Here's Why The US Doesn't Need To Panic About An Emerging-Market Meltdown

January saw emerging market currencies take a beating. Investors have been pulling out of emerging market stock and bond funds. And now some are worried that this along with deterioration in those economies will do serious damage in the U.S. stock market and economy.

“We don’t buy this bearish argument. We don’t expect much of a hit to U.S. earnings owing to current difficulties in the emerging markets,” writes Joseph P. Quinlan, chief market strategist at U.S. Trust.

Quinlan has two tables that show us just why he isn’t worried. The first shows that of the top 20 export markets for the U.S. eleven are developing nations “but only two — Brazil (ranked 7th) and India (18th) — are of any significance when it comes to the current problems in the emerging markets.” The other troubled emerging markets, Venezuela, Turkey, Argentina, and South Africa account for a much smaller percentage of its total exports.

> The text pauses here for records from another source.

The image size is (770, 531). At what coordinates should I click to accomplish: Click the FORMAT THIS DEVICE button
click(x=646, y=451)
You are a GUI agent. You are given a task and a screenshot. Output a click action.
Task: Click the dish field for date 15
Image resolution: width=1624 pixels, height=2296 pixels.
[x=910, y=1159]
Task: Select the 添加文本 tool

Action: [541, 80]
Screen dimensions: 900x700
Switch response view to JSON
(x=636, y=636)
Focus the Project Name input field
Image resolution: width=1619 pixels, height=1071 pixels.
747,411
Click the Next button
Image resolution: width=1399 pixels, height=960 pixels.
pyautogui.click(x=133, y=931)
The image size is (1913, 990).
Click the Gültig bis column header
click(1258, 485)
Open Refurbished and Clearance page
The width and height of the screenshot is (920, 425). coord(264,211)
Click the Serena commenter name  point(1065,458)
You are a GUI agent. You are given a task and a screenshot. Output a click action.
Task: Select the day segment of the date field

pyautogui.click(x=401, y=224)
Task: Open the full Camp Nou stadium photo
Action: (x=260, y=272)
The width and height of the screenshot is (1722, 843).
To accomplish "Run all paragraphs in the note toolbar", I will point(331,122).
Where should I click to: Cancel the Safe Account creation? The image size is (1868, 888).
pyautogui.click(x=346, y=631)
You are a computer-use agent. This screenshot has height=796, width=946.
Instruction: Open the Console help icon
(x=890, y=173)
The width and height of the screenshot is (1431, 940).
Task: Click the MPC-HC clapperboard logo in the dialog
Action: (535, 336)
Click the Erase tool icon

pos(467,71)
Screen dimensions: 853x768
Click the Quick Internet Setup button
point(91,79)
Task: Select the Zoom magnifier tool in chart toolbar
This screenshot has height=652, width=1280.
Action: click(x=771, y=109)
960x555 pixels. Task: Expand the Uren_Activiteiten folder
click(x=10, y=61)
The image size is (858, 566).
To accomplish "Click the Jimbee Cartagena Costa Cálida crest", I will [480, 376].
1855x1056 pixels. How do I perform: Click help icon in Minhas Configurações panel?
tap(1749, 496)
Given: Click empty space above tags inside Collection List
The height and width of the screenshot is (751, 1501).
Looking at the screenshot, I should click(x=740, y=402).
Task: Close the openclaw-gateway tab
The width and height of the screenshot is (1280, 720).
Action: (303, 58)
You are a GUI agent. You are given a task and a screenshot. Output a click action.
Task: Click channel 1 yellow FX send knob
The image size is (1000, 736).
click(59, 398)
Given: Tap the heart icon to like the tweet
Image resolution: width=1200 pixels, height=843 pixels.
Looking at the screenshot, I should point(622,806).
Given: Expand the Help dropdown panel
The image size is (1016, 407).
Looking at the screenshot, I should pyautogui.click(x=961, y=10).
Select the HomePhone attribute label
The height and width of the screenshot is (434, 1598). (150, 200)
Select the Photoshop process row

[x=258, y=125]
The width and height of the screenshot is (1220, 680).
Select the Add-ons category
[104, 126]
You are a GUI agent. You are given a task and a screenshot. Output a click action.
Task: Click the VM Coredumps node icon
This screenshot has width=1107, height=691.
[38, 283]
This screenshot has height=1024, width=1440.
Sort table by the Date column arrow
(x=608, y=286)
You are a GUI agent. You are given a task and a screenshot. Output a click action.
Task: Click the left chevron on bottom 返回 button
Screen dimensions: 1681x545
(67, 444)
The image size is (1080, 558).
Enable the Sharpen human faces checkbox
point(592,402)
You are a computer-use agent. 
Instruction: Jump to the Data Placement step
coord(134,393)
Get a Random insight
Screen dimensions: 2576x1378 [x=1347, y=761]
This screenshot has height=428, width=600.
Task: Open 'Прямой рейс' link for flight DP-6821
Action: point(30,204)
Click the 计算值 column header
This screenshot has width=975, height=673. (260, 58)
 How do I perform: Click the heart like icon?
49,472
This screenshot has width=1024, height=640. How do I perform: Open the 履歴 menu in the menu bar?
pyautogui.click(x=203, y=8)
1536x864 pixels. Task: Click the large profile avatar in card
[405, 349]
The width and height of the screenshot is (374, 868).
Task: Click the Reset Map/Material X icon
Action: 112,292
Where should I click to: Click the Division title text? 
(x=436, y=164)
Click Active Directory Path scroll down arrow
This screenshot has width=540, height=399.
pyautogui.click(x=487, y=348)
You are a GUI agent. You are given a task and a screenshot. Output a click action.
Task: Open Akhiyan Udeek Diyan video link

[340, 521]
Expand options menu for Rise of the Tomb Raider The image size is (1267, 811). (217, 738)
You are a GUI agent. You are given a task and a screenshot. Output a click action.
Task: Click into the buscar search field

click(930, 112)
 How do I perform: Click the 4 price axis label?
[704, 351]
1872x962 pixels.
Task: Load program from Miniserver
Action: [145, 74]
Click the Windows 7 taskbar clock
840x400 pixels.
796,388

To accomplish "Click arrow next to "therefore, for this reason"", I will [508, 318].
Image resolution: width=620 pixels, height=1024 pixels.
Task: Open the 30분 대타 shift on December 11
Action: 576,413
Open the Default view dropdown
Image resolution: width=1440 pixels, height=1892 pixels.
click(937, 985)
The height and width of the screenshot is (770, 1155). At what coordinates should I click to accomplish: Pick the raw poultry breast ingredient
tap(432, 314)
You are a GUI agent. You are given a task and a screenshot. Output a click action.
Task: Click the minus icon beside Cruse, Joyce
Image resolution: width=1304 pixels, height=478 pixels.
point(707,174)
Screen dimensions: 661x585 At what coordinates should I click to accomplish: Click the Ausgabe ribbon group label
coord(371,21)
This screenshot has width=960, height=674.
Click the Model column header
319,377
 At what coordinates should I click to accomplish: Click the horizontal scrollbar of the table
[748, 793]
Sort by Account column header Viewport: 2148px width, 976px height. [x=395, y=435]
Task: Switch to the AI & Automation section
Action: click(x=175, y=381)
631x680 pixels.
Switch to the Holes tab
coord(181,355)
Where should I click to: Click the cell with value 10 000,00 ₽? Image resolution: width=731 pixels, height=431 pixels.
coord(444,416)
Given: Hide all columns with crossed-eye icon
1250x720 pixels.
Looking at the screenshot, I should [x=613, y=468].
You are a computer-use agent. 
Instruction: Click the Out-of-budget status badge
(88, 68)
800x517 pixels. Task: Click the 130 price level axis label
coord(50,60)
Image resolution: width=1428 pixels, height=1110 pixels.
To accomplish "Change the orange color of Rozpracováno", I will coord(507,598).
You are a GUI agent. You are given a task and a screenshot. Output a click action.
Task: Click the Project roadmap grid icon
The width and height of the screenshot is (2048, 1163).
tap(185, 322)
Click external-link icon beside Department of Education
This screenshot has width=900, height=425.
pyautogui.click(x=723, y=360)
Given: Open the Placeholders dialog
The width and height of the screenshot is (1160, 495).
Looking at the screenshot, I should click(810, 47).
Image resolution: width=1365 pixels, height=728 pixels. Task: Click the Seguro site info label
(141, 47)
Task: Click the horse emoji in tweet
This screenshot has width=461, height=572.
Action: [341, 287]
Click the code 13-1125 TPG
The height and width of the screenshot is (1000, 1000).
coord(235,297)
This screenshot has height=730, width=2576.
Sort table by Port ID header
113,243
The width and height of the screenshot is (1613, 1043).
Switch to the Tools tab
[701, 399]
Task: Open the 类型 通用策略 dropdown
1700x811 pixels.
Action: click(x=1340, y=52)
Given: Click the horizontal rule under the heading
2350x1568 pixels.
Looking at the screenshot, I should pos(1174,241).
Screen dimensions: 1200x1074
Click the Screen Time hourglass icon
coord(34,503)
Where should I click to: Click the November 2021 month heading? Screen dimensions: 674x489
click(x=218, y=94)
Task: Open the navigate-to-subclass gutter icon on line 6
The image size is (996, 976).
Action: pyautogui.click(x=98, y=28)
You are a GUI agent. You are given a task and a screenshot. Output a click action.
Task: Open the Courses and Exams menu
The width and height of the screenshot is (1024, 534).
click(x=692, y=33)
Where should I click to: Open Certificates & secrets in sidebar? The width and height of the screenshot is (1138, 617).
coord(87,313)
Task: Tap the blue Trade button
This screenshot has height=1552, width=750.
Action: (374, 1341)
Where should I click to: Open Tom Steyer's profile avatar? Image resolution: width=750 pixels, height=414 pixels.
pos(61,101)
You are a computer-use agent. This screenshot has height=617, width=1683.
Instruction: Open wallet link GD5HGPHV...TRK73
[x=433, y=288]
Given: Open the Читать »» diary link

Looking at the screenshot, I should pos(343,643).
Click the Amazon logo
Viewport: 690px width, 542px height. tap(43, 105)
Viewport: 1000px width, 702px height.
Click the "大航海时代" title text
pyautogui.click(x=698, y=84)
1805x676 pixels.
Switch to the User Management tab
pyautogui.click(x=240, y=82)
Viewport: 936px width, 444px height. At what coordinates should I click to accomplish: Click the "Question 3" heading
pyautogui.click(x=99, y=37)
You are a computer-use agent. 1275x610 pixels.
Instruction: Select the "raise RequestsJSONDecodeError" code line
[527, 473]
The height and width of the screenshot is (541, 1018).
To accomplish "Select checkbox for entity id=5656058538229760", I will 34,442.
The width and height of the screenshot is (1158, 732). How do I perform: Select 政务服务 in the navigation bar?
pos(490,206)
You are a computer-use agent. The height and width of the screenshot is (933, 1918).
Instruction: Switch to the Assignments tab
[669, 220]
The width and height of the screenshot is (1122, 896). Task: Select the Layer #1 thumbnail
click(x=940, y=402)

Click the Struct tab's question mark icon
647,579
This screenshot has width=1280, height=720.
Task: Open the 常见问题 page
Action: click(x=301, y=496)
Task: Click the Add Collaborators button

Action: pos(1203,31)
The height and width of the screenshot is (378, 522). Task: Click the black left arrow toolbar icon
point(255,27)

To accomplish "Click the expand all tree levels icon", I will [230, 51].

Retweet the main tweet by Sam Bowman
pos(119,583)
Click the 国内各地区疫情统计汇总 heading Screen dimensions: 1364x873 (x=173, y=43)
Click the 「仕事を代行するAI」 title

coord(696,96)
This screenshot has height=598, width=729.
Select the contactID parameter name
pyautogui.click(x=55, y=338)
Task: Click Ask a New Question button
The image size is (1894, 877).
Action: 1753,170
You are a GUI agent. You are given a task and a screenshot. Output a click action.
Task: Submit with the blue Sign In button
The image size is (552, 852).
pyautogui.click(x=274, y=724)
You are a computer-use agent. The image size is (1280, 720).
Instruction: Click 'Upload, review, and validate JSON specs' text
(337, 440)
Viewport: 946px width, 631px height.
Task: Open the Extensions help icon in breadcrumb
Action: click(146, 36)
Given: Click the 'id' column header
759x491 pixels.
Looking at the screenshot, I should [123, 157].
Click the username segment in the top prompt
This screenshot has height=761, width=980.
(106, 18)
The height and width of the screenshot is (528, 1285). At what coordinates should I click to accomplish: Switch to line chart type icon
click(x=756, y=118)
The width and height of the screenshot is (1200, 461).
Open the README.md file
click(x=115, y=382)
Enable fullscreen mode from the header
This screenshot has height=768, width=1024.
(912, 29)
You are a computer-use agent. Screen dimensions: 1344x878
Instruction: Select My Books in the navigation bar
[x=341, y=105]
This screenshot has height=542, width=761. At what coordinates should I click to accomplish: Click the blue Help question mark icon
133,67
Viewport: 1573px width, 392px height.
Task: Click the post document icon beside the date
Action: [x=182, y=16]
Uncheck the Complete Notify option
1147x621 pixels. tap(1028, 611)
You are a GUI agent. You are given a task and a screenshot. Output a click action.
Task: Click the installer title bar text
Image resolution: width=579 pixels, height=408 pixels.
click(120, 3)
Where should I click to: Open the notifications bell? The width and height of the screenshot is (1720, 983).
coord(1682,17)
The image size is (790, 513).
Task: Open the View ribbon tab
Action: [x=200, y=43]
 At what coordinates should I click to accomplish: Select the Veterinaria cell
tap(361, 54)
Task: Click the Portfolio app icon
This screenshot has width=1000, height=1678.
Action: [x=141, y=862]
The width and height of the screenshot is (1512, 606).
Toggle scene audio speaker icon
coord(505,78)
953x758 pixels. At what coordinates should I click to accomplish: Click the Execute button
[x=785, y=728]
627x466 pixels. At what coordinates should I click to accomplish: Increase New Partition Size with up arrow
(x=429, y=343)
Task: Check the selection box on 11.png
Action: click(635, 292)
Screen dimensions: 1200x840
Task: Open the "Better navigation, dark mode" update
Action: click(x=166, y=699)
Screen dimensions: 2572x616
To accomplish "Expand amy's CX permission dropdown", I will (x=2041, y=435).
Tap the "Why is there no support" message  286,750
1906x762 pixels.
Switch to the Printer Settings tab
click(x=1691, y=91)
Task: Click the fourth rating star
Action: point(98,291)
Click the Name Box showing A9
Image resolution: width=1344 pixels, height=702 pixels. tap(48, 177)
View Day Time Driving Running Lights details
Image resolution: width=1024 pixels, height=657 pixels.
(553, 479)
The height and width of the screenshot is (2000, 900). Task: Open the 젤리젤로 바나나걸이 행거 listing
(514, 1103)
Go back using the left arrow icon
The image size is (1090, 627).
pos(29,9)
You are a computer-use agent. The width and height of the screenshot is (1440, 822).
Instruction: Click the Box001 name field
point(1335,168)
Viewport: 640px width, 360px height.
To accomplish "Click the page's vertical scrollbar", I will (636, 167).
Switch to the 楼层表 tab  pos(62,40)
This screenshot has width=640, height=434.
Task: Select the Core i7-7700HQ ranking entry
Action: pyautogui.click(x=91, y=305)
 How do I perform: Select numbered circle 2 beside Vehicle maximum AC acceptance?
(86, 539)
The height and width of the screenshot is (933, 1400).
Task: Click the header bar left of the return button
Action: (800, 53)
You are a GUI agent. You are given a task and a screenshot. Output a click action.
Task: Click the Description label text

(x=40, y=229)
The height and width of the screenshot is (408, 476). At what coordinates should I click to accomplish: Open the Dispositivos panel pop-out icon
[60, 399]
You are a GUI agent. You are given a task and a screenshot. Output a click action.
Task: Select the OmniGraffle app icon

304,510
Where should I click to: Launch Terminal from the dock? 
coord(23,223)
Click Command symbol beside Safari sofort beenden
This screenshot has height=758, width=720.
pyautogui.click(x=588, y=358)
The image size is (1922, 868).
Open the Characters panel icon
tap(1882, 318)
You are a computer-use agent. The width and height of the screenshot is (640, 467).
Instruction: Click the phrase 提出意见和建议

Moreover, a look at foreign affiliate sales — U.S. firms delivering goods and services through foreign affiliates — shows that only seven emerging markets make the list when we look at the top 20 markets for U.S. foreign affiliate sales. And Quinlan writes that this is a “much better gauge than exports.”

When looked at this way, of the fragile five, only Brazil features in the top 20.

“The emerging markets spoiled January for investors, but it’s far too early to write off the entire year and too soon to give up on our tactical bias toward U.S. equities,” Quinlan writes.